My light is the one on the left, the other is it's brother that will be running a similar set-up(not my light, currently just a host body with no light engine):







180 lumens out the front on high, with just under ~20,000 lux at one meter :rock: Did I mention the light will run for at least 3 hours on high


----------



## Gene43 (Apr 7, 2007)

Oh, and for everyone that has sent me a 3 D Mag for modification. I'll give you the option of the drop-in for a partial refund. There is no difference in the output.


----------



## Alin10123 (Apr 7, 2007)

What's the benefit of the full version of the magmod instead of the drop in? There has to be a benefit right? better heat sinking? less internal resistance? More sturdier package? 
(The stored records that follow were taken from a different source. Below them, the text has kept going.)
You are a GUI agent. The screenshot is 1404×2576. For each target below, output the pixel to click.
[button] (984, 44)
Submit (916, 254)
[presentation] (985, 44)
By the way, at $65. You might be severely overwhelmed again just like you were with the original magmod. LOL


----------



## Gene43 (Apr 7, 2007)

Except for the 2 D which has 1000ma output instead of 700ma there is no benefit. There is no noticable change except perhaps in a direct comparison. At first, (to test the waters)I may take preorders for these instead of putting them on the website.


----------



## Cydonia (Apr 7, 2007)

It is about time the world had a SSC P4 drop in for Maglite that actually drives the LED up to 1A... This is very interesting and I think marks a turning point in LED Maglite upgrades. Next step is a cluster of 3 P4's in a "drop-in" where the user completely removes the reflector - for a super flood only Mag upgrade!


----------



## Alin10123 (Apr 7, 2007)

Cydonia said:


> It is about time the world had a SSC P4 drop in for Maglite that actually drives the LED up to 1A... This is very interesting and I think marks a turning point in LED Maglite upgrades. Next step is a cluster of 3 P4's in a "drop-in" where the user completely removes the reflector - for a super flood only Mag upgrade!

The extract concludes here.